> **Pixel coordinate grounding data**

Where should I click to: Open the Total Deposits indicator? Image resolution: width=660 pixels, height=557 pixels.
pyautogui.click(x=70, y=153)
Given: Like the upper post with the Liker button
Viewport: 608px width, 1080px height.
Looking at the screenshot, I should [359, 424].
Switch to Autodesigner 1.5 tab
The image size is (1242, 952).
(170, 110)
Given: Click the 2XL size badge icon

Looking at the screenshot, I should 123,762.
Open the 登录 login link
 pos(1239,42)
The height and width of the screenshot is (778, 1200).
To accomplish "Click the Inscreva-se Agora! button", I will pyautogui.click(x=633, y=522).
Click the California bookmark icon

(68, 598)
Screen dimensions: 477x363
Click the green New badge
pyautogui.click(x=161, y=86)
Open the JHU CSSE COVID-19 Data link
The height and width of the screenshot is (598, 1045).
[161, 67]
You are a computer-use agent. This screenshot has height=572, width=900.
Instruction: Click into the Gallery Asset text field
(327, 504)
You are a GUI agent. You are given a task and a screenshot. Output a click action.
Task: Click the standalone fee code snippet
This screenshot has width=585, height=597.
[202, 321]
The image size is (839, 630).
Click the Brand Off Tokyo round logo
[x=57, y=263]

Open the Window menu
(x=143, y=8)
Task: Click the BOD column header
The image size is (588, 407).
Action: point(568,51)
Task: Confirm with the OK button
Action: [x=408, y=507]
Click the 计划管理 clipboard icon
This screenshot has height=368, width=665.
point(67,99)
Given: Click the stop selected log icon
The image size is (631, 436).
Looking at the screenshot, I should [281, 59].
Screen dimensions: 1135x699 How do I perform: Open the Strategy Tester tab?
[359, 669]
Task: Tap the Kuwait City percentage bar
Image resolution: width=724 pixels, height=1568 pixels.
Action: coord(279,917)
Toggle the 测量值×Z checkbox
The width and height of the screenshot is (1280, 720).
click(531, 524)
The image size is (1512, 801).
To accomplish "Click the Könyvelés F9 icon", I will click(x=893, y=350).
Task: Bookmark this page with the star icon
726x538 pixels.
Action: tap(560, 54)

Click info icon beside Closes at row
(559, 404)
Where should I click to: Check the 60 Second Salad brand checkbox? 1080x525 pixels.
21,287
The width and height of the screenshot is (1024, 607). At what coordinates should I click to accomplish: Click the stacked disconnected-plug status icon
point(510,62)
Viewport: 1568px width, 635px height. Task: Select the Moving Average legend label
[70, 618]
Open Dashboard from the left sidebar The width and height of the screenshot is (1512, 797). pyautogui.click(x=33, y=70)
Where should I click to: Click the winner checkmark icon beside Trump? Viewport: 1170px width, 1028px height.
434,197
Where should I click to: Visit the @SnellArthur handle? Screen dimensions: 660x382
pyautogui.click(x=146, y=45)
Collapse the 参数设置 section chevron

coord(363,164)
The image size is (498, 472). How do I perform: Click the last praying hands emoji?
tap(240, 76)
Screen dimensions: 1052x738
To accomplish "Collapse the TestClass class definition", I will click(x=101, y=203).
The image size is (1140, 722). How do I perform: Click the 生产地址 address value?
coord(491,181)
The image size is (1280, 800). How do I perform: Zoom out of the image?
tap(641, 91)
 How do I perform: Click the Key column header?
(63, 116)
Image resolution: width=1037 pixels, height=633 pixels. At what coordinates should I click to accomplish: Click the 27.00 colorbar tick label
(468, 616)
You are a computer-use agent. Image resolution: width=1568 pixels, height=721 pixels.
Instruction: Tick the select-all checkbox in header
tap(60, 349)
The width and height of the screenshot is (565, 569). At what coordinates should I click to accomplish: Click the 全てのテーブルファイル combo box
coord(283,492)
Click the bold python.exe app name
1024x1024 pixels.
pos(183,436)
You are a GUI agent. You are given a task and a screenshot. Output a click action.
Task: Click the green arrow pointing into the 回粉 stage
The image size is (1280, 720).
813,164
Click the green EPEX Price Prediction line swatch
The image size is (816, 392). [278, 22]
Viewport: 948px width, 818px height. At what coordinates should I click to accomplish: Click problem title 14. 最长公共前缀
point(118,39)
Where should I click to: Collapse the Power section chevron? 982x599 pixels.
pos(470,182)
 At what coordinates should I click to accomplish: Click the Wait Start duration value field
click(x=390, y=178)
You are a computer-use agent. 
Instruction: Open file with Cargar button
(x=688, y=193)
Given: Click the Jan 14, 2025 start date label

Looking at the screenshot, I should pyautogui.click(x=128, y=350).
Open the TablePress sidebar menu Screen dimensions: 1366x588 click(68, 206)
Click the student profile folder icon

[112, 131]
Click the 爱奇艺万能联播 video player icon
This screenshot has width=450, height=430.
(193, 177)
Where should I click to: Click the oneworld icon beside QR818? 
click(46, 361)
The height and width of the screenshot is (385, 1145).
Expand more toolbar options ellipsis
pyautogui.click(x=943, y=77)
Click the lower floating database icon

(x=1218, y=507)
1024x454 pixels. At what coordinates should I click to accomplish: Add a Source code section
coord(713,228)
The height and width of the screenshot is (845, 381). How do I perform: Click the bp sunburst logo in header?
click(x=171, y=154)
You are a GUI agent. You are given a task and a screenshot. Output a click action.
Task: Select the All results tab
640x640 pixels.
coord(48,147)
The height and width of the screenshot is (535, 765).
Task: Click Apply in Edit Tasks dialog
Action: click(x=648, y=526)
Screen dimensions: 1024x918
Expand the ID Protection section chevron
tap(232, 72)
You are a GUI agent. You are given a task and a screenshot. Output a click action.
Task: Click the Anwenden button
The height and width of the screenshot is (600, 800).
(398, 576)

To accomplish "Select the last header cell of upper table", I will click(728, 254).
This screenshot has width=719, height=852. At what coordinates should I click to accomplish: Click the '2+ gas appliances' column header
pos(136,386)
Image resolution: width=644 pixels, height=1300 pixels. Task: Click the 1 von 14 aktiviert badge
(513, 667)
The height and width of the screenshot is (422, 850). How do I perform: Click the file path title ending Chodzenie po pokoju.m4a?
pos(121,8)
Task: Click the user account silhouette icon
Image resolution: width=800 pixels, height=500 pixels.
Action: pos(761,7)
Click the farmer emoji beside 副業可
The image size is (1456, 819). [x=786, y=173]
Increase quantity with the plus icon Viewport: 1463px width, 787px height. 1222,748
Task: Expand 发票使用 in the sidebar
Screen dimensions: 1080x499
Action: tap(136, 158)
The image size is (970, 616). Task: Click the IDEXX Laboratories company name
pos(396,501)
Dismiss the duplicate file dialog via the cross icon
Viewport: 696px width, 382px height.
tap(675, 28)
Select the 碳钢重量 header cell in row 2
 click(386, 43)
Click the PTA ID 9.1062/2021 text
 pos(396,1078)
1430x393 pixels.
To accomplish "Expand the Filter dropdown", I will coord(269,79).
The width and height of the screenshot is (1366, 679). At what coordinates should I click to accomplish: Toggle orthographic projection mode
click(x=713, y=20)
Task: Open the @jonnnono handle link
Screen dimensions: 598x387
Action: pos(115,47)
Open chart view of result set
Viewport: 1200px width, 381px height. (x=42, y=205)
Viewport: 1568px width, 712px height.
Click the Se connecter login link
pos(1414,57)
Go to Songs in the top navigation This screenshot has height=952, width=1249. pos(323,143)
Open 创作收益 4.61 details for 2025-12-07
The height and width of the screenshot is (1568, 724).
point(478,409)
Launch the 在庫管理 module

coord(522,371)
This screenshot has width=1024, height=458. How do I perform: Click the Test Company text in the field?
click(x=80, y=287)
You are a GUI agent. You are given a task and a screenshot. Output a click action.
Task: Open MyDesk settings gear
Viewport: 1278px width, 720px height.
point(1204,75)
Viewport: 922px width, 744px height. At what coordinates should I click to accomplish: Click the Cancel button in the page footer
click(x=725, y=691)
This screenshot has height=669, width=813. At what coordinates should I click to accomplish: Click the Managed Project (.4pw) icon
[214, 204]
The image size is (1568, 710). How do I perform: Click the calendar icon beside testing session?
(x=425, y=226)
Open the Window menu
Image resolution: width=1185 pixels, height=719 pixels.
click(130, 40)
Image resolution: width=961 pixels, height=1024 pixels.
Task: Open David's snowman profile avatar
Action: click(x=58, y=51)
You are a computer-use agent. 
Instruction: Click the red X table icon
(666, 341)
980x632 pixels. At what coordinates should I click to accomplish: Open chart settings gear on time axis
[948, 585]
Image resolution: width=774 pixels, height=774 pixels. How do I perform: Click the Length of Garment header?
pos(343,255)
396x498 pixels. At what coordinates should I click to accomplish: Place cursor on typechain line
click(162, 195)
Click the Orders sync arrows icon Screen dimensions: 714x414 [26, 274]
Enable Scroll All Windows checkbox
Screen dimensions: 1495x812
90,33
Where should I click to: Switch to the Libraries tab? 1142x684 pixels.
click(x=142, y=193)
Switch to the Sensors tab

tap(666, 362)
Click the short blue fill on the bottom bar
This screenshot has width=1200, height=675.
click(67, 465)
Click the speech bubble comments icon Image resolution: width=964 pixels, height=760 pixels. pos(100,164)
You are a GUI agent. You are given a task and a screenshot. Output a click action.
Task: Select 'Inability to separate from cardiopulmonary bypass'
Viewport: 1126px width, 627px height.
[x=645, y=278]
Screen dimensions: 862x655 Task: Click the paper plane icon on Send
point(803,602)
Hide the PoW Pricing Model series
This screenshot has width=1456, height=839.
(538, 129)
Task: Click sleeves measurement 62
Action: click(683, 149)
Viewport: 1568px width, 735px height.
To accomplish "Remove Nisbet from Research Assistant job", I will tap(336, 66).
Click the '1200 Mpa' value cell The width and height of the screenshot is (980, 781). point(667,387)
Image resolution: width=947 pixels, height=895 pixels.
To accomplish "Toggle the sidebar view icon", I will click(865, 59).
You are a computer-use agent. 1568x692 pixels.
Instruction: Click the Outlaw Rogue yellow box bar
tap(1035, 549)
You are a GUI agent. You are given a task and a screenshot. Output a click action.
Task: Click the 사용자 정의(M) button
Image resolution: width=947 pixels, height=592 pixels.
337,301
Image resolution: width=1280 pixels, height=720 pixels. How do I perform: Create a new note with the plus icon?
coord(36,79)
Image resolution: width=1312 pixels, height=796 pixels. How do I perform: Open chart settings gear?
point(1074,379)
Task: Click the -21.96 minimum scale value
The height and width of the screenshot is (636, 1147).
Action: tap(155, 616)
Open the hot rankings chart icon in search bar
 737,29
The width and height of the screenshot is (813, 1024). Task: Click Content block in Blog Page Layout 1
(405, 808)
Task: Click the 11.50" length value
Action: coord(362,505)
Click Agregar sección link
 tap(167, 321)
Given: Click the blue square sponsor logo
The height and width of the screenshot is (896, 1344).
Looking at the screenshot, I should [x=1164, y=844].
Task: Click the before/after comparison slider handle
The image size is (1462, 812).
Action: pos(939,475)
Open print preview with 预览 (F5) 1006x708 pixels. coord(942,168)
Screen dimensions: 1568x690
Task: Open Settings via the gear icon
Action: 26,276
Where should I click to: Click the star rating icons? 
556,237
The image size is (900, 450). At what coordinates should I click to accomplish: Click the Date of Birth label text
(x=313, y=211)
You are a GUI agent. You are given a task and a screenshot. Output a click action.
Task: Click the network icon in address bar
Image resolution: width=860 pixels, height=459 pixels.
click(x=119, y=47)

> **Task to carry out**
The output must consist solely of the lines from the first line of the records through the line containing "The image size is (839, 630).", reproduced exactly.

> **Task result**
Where should I click to: Open the Total Deposits indicator? Image resolution: width=660 pixels, height=557 pixels.
pyautogui.click(x=70, y=153)
Given: Like the upper post with the Liker button
Viewport: 608px width, 1080px height.
Looking at the screenshot, I should [359, 424].
Switch to Autodesigner 1.5 tab
The image size is (1242, 952).
(170, 110)
Given: Click the 2XL size badge icon

Looking at the screenshot, I should 123,762.
Open the 登录 login link
 pos(1239,42)
The height and width of the screenshot is (778, 1200).
To accomplish "Click the Inscreva-se Agora! button", I will pyautogui.click(x=633, y=522).
Click the California bookmark icon

(68, 598)
Screen dimensions: 477x363
Click the green New badge
pyautogui.click(x=161, y=86)
Open the JHU CSSE COVID-19 Data link
The height and width of the screenshot is (598, 1045).
[161, 67]
You are a computer-use agent. This screenshot has height=572, width=900.
Instruction: Click into the Gallery Asset text field
(327, 504)
You are a GUI agent. You are given a task and a screenshot. Output a click action.
Task: Click the standalone fee code snippet
This screenshot has width=585, height=597.
[202, 321]
The image size is (839, 630).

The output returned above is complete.